Ensuring sufficient breadth and depth of vulnerability monitoring and scanning requires a layered approach beyond “checklist” exercises. At the broadest level, baseline scans look for known issues across onboard firmware, ground-station software, and supporting networks. In parallel, deeper, more specialized scans target mission-critical components such as flight software modules, cryptographic key-management subsystems, or cross-platform data links. High-fidelity testing environments—often simulators or hardware-in-the-loop setups—allow for advanced scanning that can reveal latent vulnerabilities. Balancing these efforts with real-world constraints (like limited bandwidth or communication windows) is key. Adopting a varied scanning regimen—coupled with rigorous post-scan analyses—helps ensure that emergent or stealthy threats do not slip through the cracks, thus reinforcing overall mission assurance from pre-launch testing to decommissioning.
The [organization] shall verify that the scope of security testing/evaluation provides complete coverage of required security controls (to include abuse cases and penetration testing) at the depth of testing defined in the test documents.{SV-SP-1,SV-SP-2,SV-SP-3,SV-SP-6,SV-SP-7,SV-SP-9,SV-SP-11}{CA-2,CA-8,RA-5(3),SA-11(5),SA-11(7)}
* The frequency of testing should be driven by Program completion events and updates.

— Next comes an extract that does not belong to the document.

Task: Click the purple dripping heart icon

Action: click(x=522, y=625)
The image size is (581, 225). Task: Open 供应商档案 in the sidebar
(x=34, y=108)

* Examples of approaches are static analyses, dynamic analyses, binary analysis, or a hybrid of the three approaches
The [organization] shall ensure that the vulnerability scanning tools (e.g., static analysis and/or component analysis tools) used include the capability to readily update the list of potential information system vulnerabilities to be scanned.{SV-SP-1,SV-SP-2,SV-SP-3,SV-SP-6,SV-SP-7,SV-SP-9,SV-SP-11}{RA-5,RA-5(1),RA-5(3),SI-3}
The [organization] shall ensure that vulnerability scanning tools and techniques are employed that facilitate interoperability among tools and automate parts of the vulnerability management process by using standards for: (1) Enumerating platforms, custom software flaws, and improper configurations; (2) Formatting checklists and test procedures; and (3) Measuring vulnerability impact.{SV-SP-1,SV-SP-2,SV-SP-3,SV-SP-6,SV-SP-7,SV-SP-9,SV-SP-11}{RA-5,RA-5(3),SI-3}
Component/Origin scanning looks for open-source libraries/software that may be included into the baseline and looks for known vulnerabilities and open-source license violations.